====== Given entries
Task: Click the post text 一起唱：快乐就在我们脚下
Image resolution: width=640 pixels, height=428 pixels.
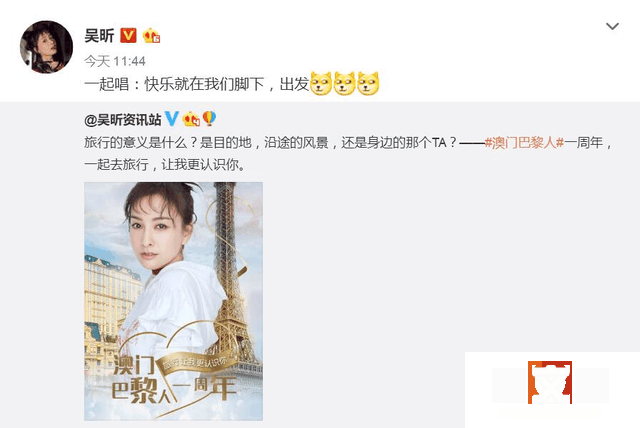Action: 174,84
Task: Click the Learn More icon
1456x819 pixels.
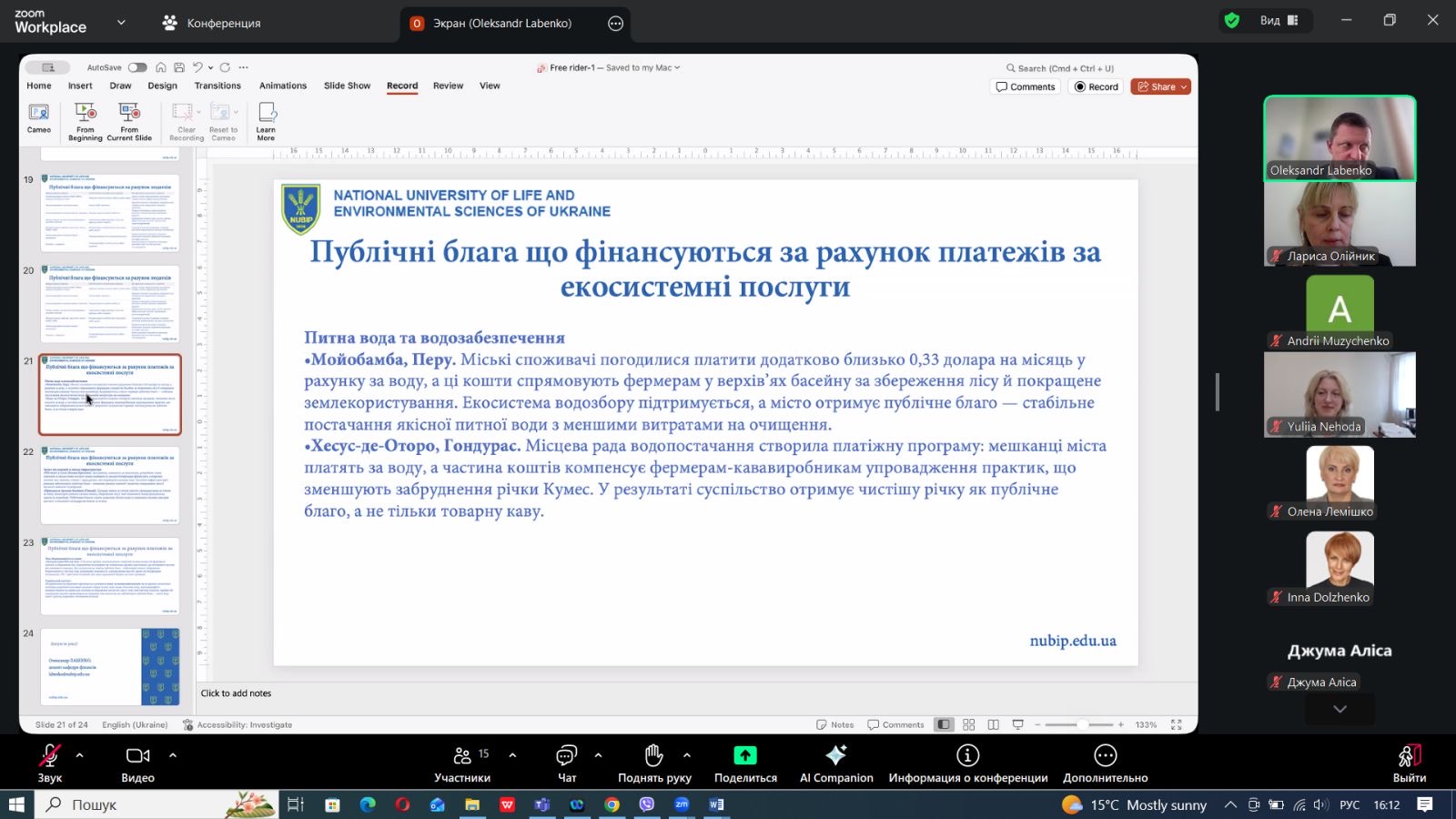Action: 267,113
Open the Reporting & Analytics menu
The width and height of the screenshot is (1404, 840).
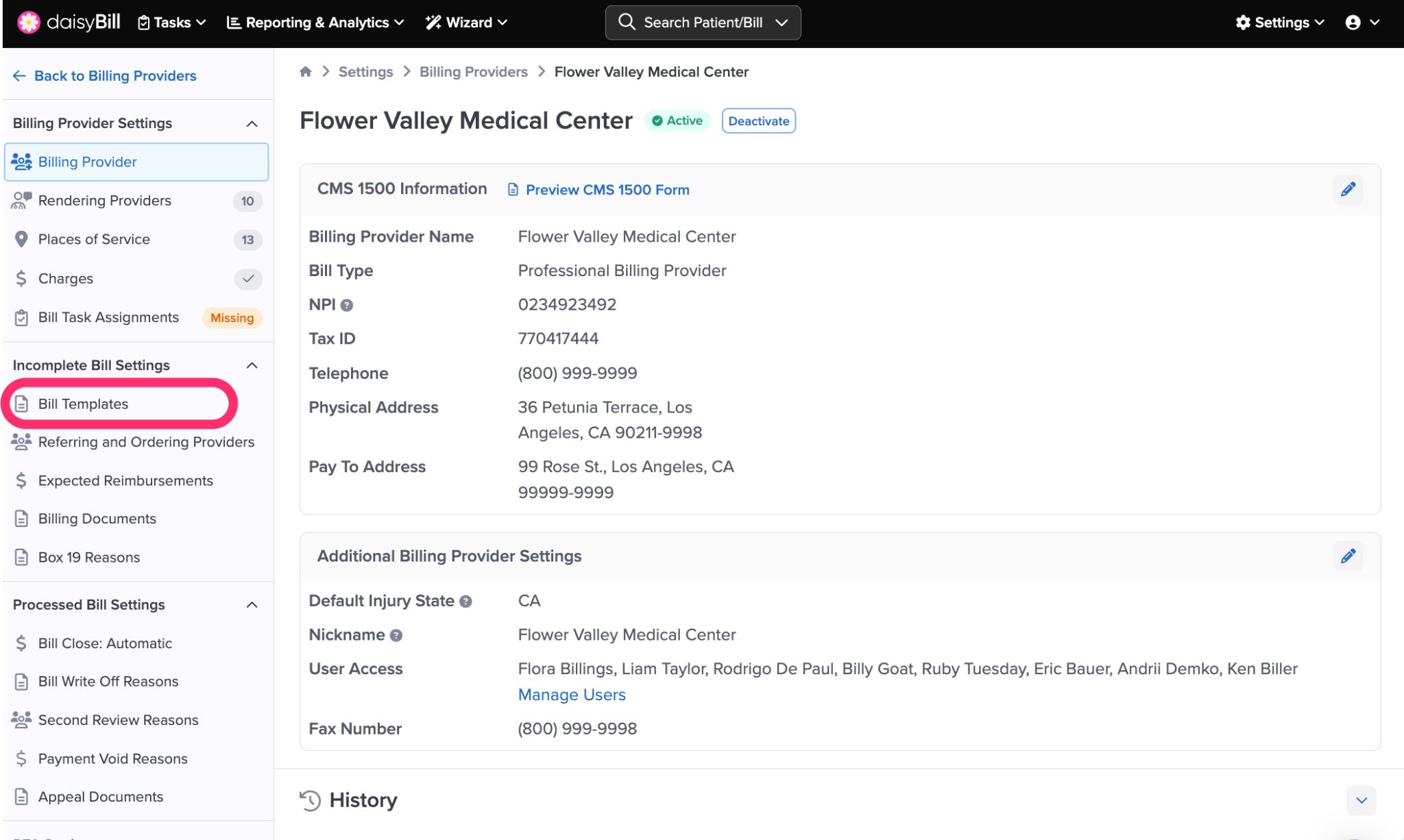tap(315, 23)
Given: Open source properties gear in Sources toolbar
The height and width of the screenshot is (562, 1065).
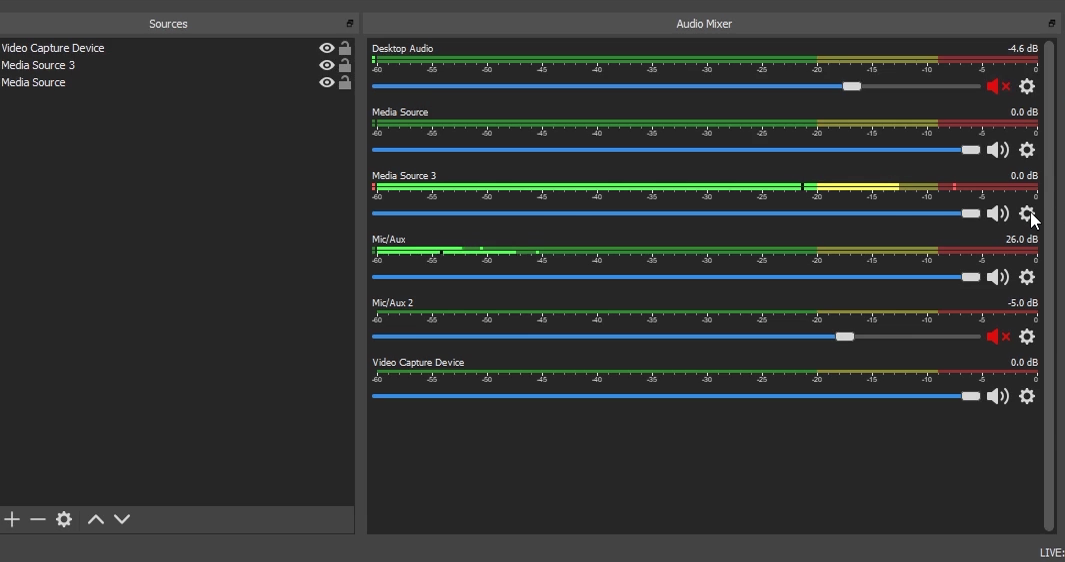Looking at the screenshot, I should [x=64, y=519].
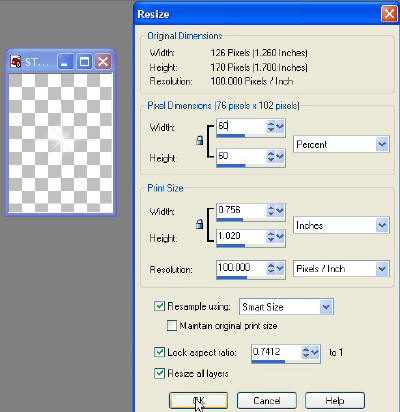
Task: Open the Help button
Action: [x=335, y=400]
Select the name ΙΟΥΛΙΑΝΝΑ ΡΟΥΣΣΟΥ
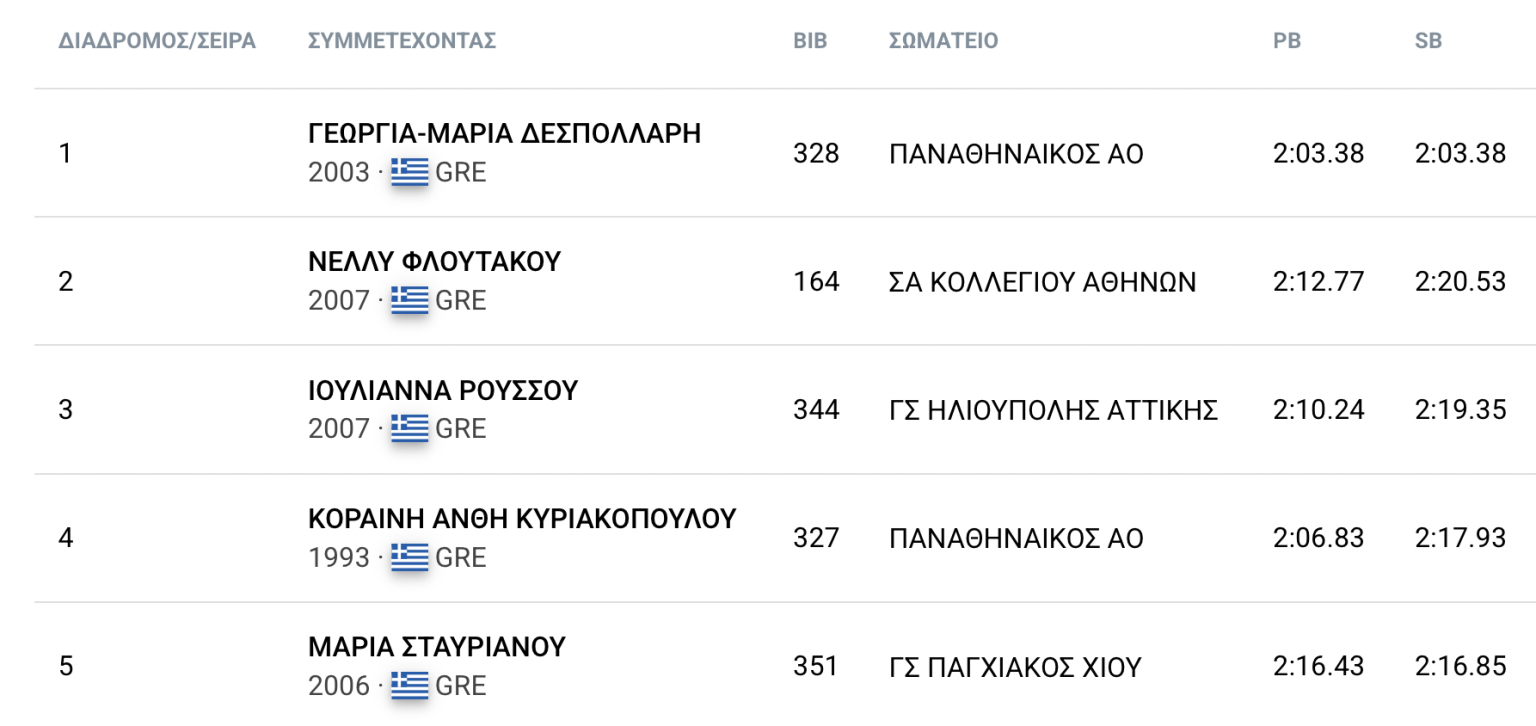The image size is (1536, 726). [x=443, y=390]
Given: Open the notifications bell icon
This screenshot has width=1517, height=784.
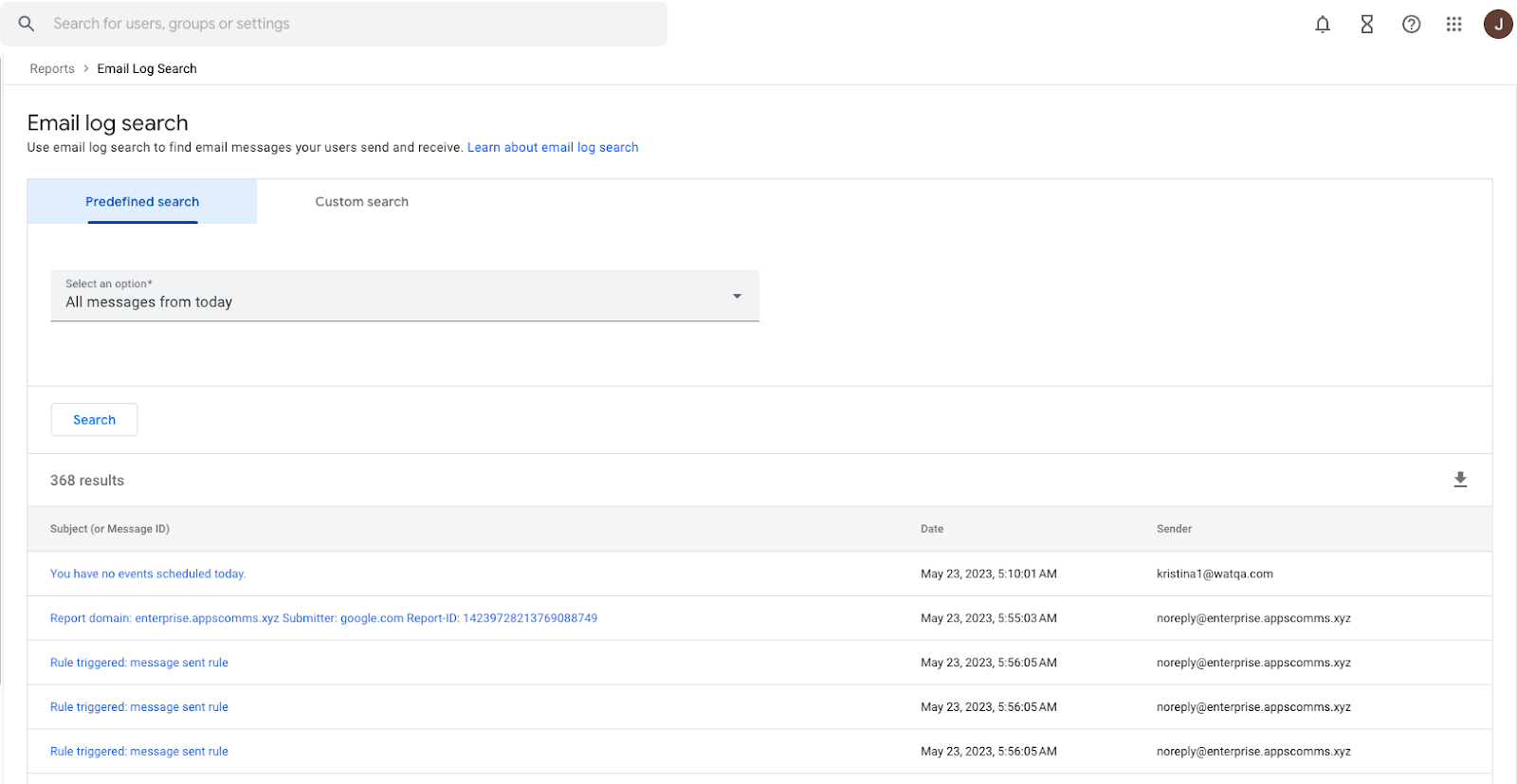Looking at the screenshot, I should (x=1323, y=25).
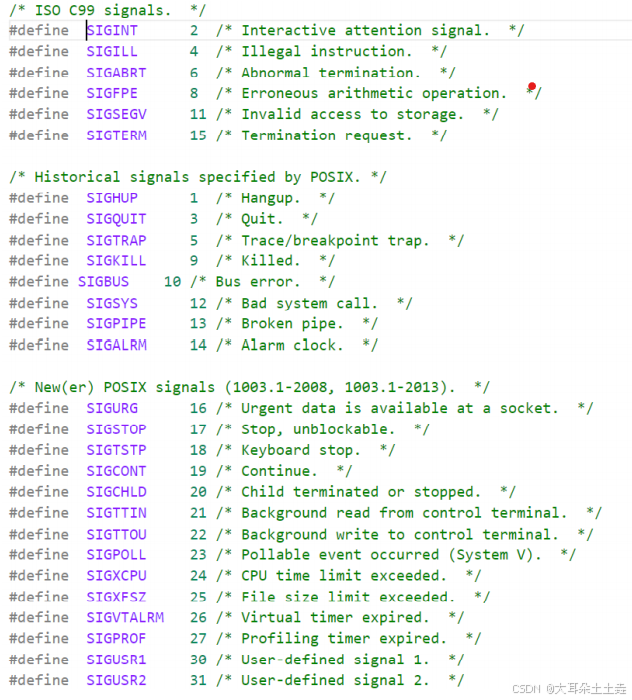
Task: Click the SIGSEGV definition name
Action: point(116,114)
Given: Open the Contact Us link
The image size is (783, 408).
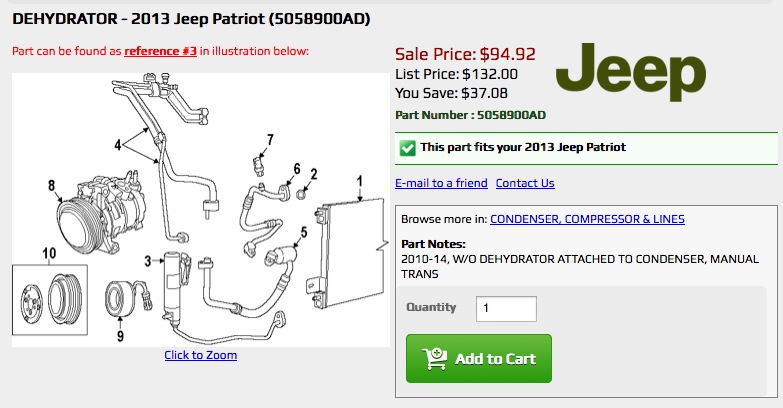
============
## Task requirements
Give the records above again verbatim, pictures omitted.

## Response box
Task: Click the post text 一起唱：快乐就在我们脚下
Image resolution: width=640 pixels, height=428 pixels.
Action: 174,84
Task: Click the Learn More icon
1456x819 pixels.
Action: 267,113
Open the Reporting & Analytics menu
The width and height of the screenshot is (1404, 840).
tap(315, 23)
Given: Open source properties gear in Sources toolbar
The height and width of the screenshot is (562, 1065).
Looking at the screenshot, I should [x=64, y=519].
Task: Open the Help button
Action: [x=335, y=400]
Select the name ΙΟΥΛΙΑΝΝΑ ΡΟΥΣΣΟΥ
The image size is (1536, 726). [x=443, y=390]
Given: Open the notifications bell icon
This screenshot has width=1517, height=784.
Looking at the screenshot, I should (x=1323, y=25).
Task: Click the SIGSEGV definition name
Action: point(116,114)
Given: Open the Contact Us link
The image size is (783, 408).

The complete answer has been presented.